中国の「過剰生産と輸出攻勢」に東南アジアも警戒 インドネシア前大統領が自国産業の保護を明言
中国の過剰生産と輸出攻勢を懸念する発言が、東南アジアの指導者から飛び出した。 「中国の過剰生産問題は(国際社会の)幅広い注目を集めている。多くの国々が安価な中国製品の大量流入の影響を避けるため、自国の国内市場を保護する措置を講じている。インドネシアは世界第4位の人口大国として、国内市場を守る能力を身につけるとともに、わが国が優位性を持つ製品の輸出を積極的に拡大しなければならない」 【写真】2024年10月、中国の李強首相と北京で会談するジョコ氏 インドネシアのジョコ・ウィドド大統領(当時)は10月9日、退任まで2週間を切ったタイミングで第39回インドネシア貿易博覧会の開幕式に登壇し、そのように述べた。
(訳注:インドネシアでは2024年2月に大統領選挙が行われ、ジョコ氏の路線継承を掲げたプラボウォ・スビアント氏が当選。10月20日に新大統領に就任した) ■中国製品の大量流入を憂慮 「世界経済はいまだ完全には回復しておらず、インフレが依然として多くの国々を悩ませている。
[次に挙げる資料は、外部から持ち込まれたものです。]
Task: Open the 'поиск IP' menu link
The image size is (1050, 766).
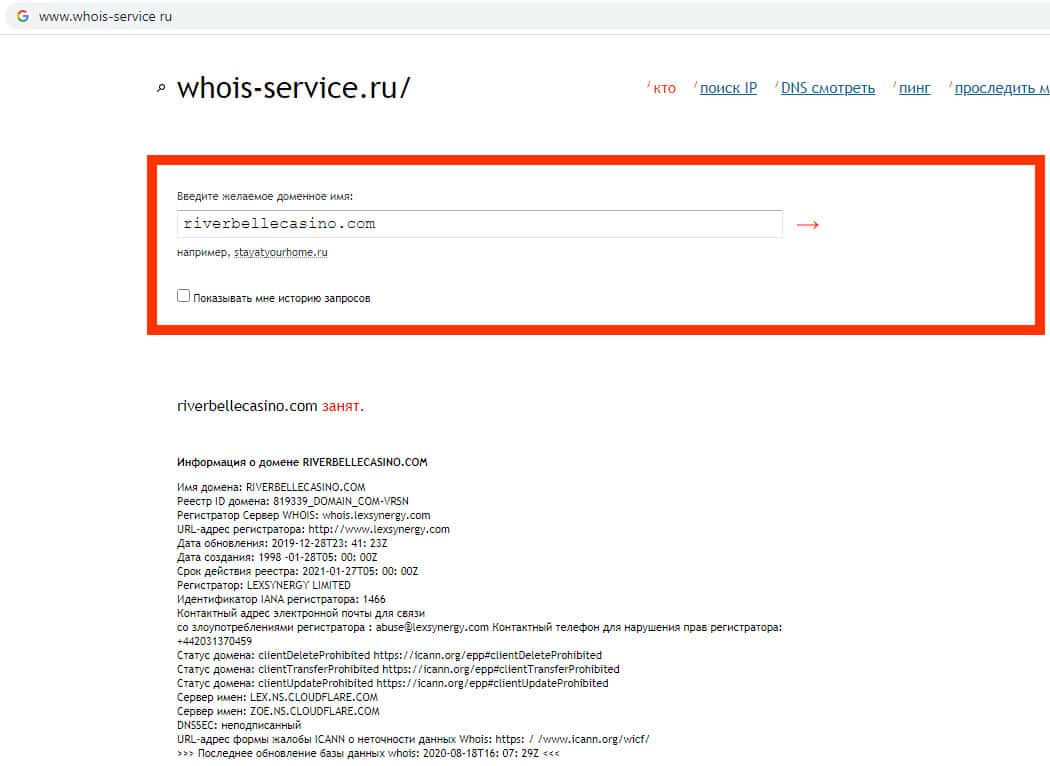Action: pyautogui.click(x=729, y=88)
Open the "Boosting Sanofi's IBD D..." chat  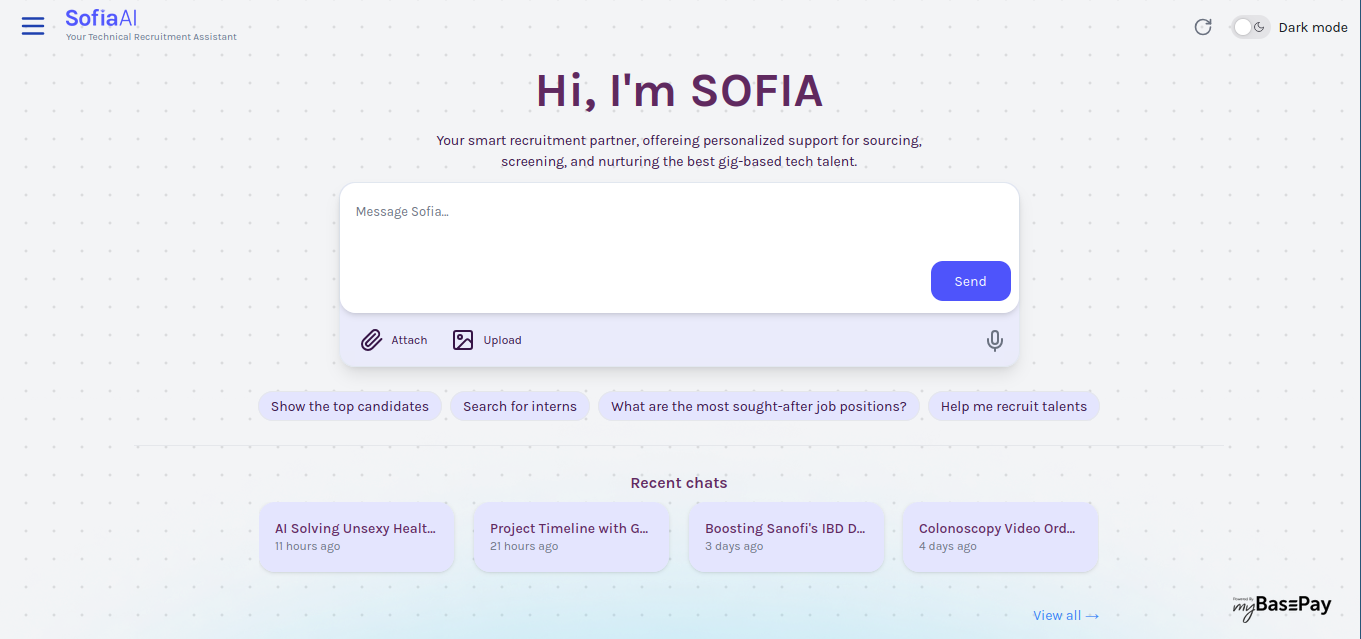[x=786, y=537]
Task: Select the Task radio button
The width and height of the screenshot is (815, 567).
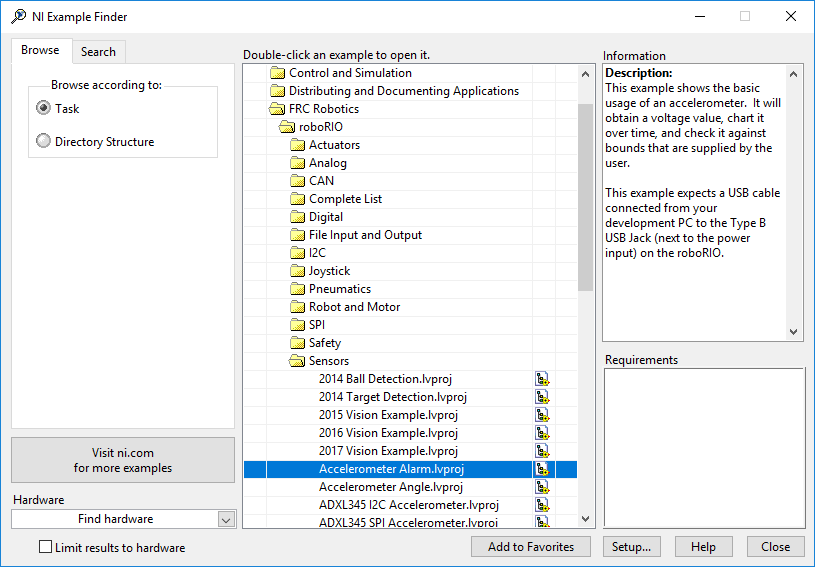Action: click(x=44, y=109)
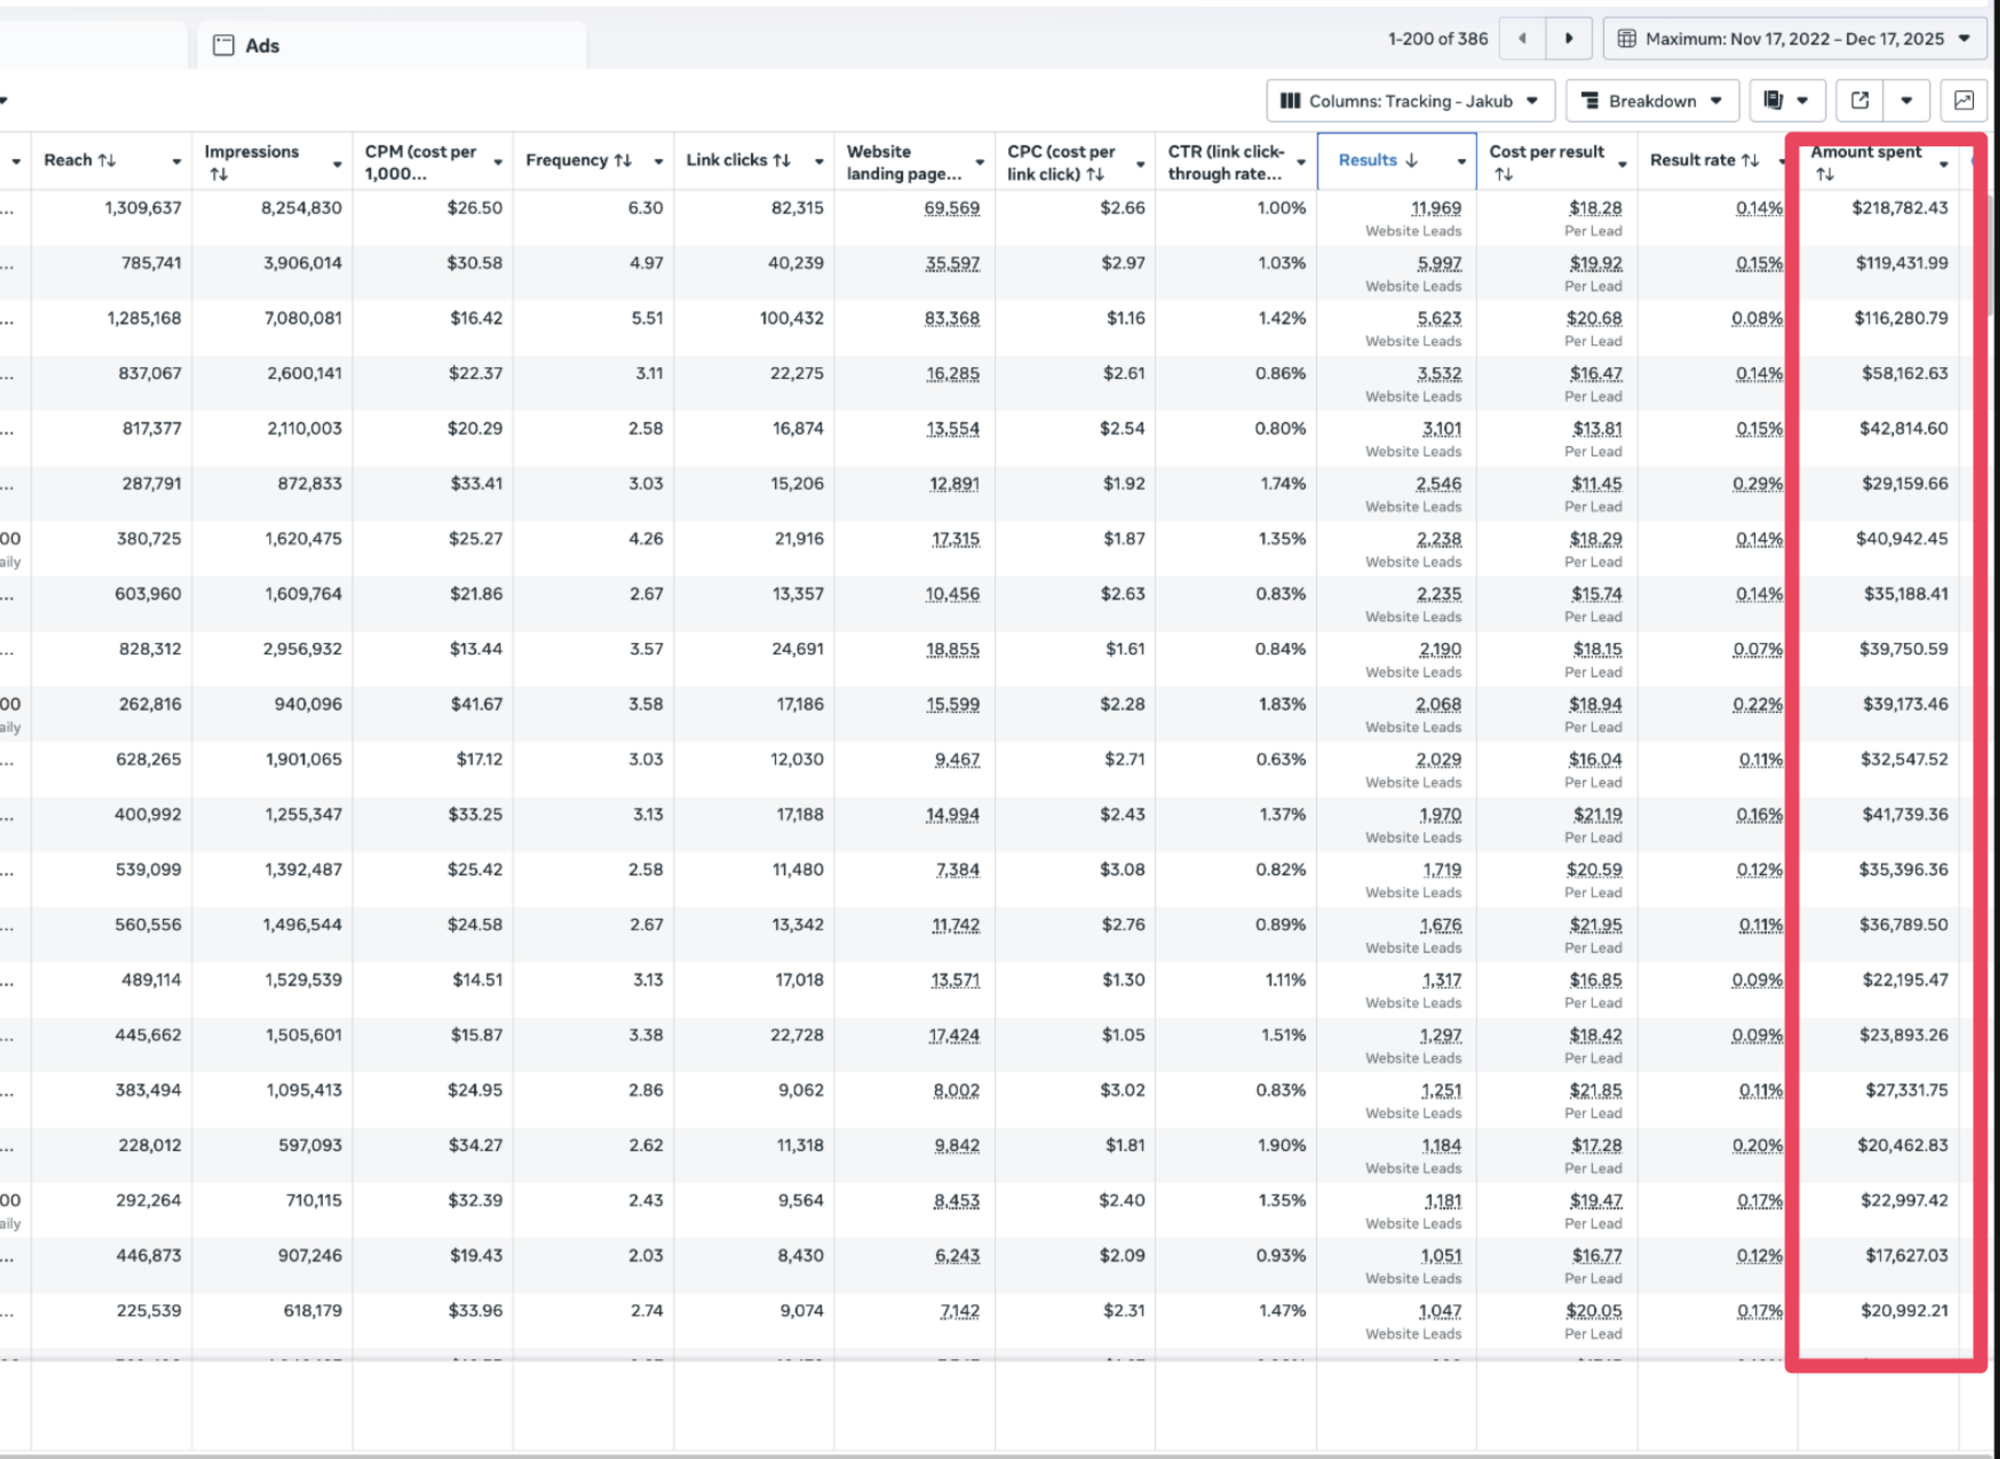
Task: Sort by Reach using its sort arrows
Action: [x=107, y=160]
さらに、軍事衝突や貿易摩擦が(世界各地で)続いていることが、多くの国々を保護貿易的な政策に走らせ、世界貿易の停滞を招いている」 ジョコ大統領はそんな見方を示したうえで、批判の矛先を中国に向けた。
「中国の過剰生産は先進国、とりわけアメリカおよびEU(欧州連合)との間の貿易摩擦をエスカレートさせている。中でもハイテクや再生可能エネルギーなどの分野で、安価な中国製品が自国産業の足腰を弱らせることを多くの国々が憂慮している」 インドネシアの有力メディア「Tempo(テンポ)」の報道によれば、インドネシア政府は中国の過剰生産が自国の繊維産業に与える影響を特に懸念している。 繊維産業はインドネシア経済を支える基幹産業のひとつだ。しかし低価格の輸入繊維製品の大量流入により、地場企業は工場閉鎖や人員削減、輸出減少などの苦況に直面している。
そんな中、インドネシア政府は2024年6月、輸入繊維製品に対して追加関税と反ダンピング関税の適用を決め、国内産業の保護に乗り出した。 ■中国系ECの拡大を牽制 インドネシアではEC(電子商取引)の分野でも、中国企業の事業拡大を牽制する動きが出ている。インドネシア政府は2023年9月、SNS(交流サイト)上でのEC事業の展開を禁じる新規制を導入。その結果、中国発のショート動画アプリ「TikTok(ティックトック)」はインドネシア向けEC事業の一時中断を余儀なくされた。